Tandis qu'Ethan essayait désespérément de la joindre, Mlle Parker ne décrocha pas. Elle n'arrivait plus à réfléchir et prendre des décisions, non, elle en était incapable comme elle était incapable de rentrer à Blue Cove pour faire face aux regards des autres alors que le sien était si vide. Elle semblait avoir perdu tout espoir et tout rêve qu'elle avait un jour de réaliser avec lui. Tout s'était envolé. En plein désespoir, elle n'avait plus aucun repère, ils avaient disparus tout comme lui. Inlassablement, la jeune femme rejouait le déroulement de la scène tel que Broots le lui avait décrit. S'imaginant Lyle abattre de sang-froid le caméléon. Comment Sydney prenait la nouvelle ? Alors qu'elle se remémorait sa dernière conversation avec le jeune homme, ses doigts serraient le collier que Jarod lui avait offert, le dernier cadeau. C'était tout ce qu'il lui restait de lui. Elle faisait des efforts insurmontables pour ne pas pleurer, et sans qu'elle puisse y faire quoi que ce soit, ses grands yeux bleus se remplissaient automatiquement de goutte d'eau salée, mais alors qu'ils se fermaient lentement, un torrent de larmes venait se poser sur ses joues…

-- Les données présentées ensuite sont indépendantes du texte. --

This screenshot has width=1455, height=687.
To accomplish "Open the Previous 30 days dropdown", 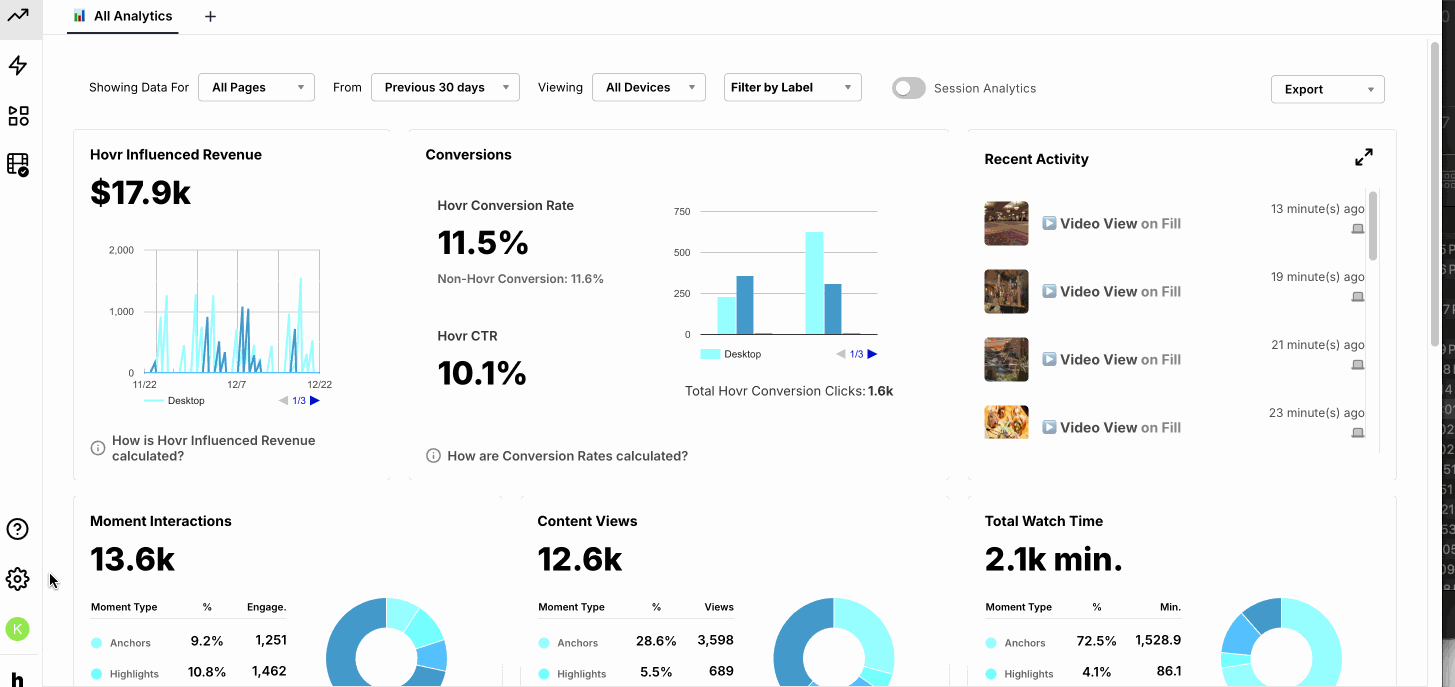I will click(445, 88).
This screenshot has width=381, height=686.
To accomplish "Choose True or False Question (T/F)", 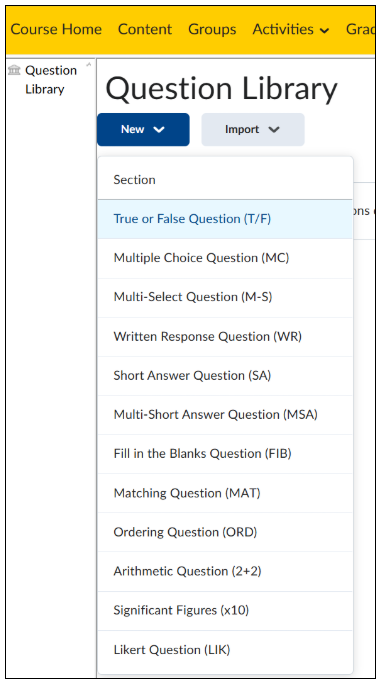I will click(225, 219).
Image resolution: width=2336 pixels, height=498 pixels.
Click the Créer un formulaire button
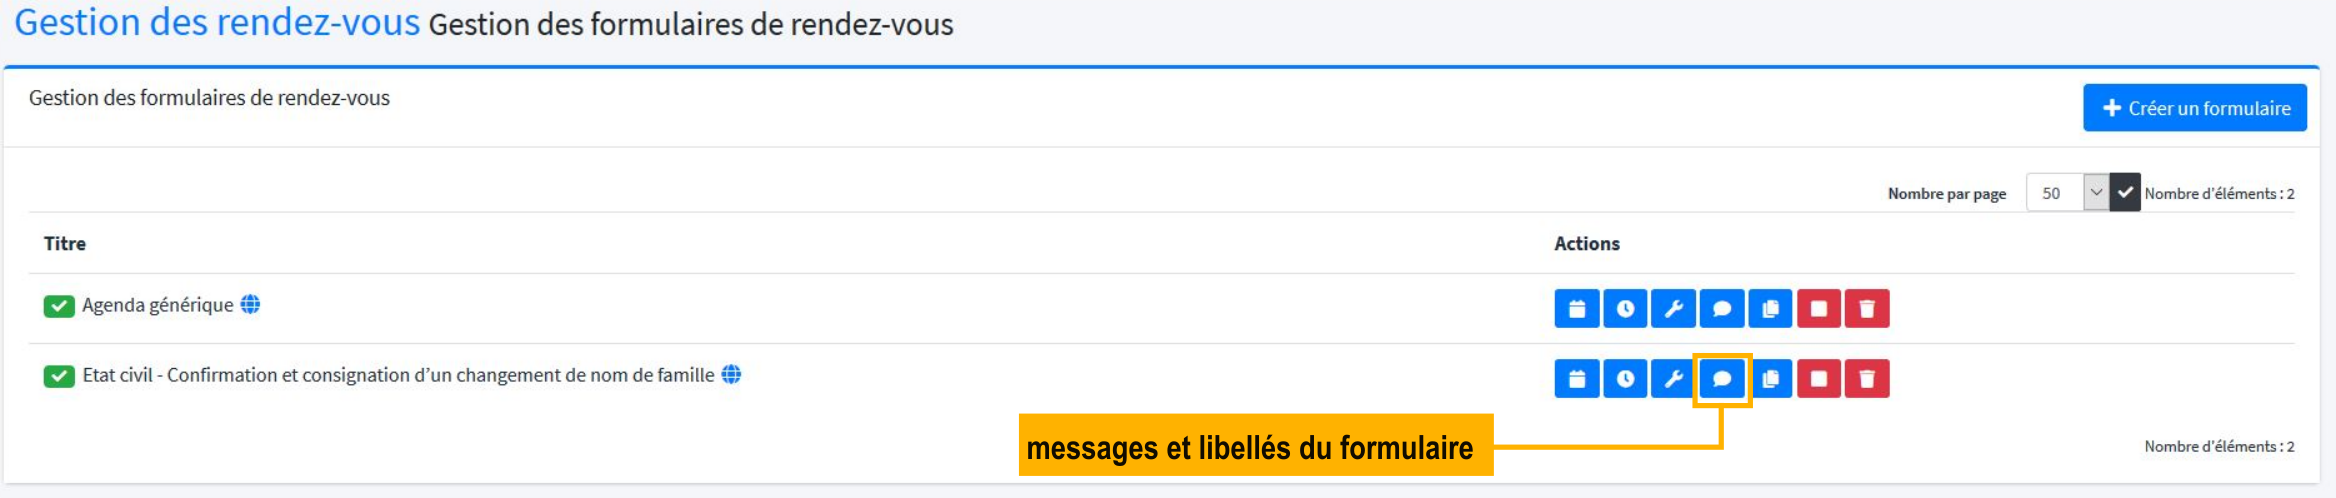click(x=2194, y=108)
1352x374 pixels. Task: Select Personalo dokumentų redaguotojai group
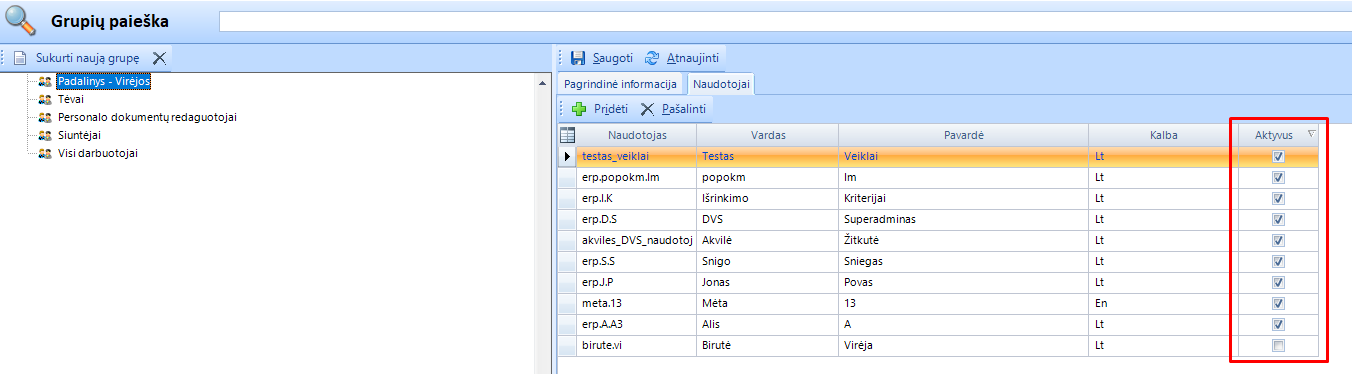point(147,117)
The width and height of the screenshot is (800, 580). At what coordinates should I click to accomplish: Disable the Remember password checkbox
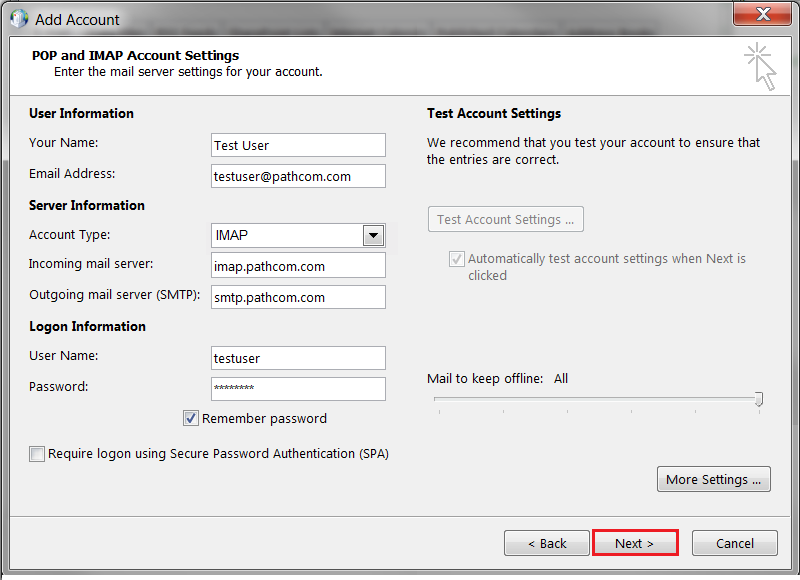(190, 418)
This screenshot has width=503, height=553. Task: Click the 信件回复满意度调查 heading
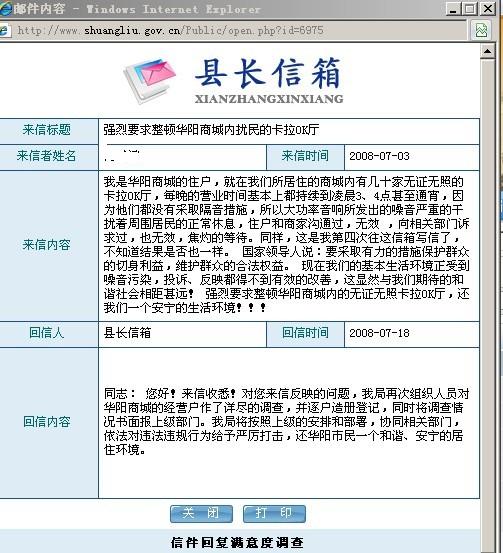coord(237,542)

En ouvrant ses paupières, Mlle Parker crut apercevoir une hallucination. La plus belle des hallucinations. Une ombre était là, baissée juste au-dessus d'elle. Elle sentait son regard se promener sur son corps encore tout tremblant, sur son visage baigné par de grosses larmes remontant vers ses lèvres si roses et si douces jusqu'à croiser ses iris bleutés. Elle tendit le bras vers lui et avec le dos de sa main, elle frôla la joue du jeune homme. Elle ne pouvait croire un seul instant ce qu'elle voyait. Elle devait certainement rêver. Sa conscience lui jouait des tours. De bien mauvais tours. Pourtant, il semblait si vrai. « Jarod ! »
« Bonjour, toi ! avait-il dit le sourire aux lèvres.
- C'est toi, Jarod ?
- Tu attendais quelqu'un d'autre, peut-être ?
- Non. Je… Jarod… Mais je…. elle avait du mal à trouver ses mots. Suis-je en train de rêver ?
- Non, ce n'est pas un rêve. C'est moi, Parker ! Je suis revenu de Paris.
- Je vais me réveiller !
- Moi, je te trouve très éveillée.
- Non, non, non, ce n'est pas possible. Tu n'es pas réel ! s'écria la jeune femme secouant sa tête, fermant les yeux.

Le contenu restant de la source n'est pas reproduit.